Apoptosis vs. Necroptosis vs. Survival  (image by author)
Now, this is not the end of it. There is much more to RIPK1 signaling than necroptosis; it plays an important role in immune activation and development too. In addition, recent evidence suggests that direct cleavage of RIPK1 cleavage by caspase-8 may not even be the key to prevention of necroptosis.

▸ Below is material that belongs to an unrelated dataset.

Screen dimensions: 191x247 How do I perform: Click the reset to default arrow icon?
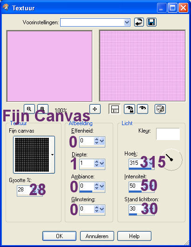tap(139, 22)
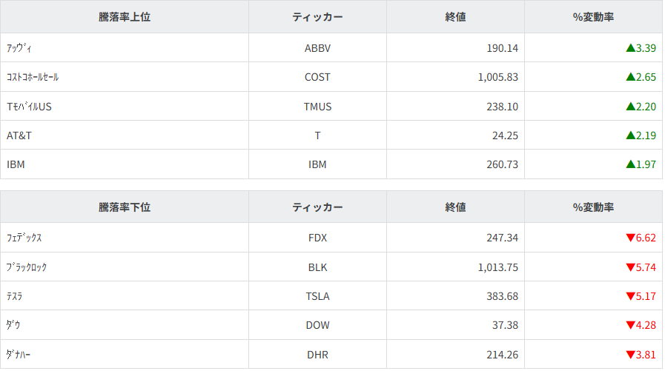The image size is (665, 371).
Task: Select the 1,013.75 closing price cell
Action: [498, 267]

Instead, caspase-8 may cleave CYLD, a de-ubiquitinating enzyme and an important regulator of RIPK1 activity. As long as CYLD is active, RIPK1 can promote necroptosis but if CYLD is inactivated RIPK1 is more likely to promote cell survival. However, caspase-8 is very bad at cleaving either CYLD or RIPK1. The paracaspase MALT1 can also cleave CYLD, an event that is crucial for the activation of T cells, but it is not so very good at it either. Could there be another caspase, downstream of caspase-8, that cleaves and inactivates RIPK1? Does cleavage of RIPK1 really lead to its inactivation or do the two fragments gain a different function? Does the caspase-8/FLIP heterodimer have other substrates, besides RIPK1 and CYLD? These and other important questions are currently under investigation. We're not even sure yet what the relevance of necroptosis is for either normal human physiology or pathology.

Surely these are exciting times for the fields of cell death and inflammation! I will use this blog to review the latest findings in these fields, both by myself and by others. I hope to attract opinionated readers both inside and outside the fields and get some discussions going.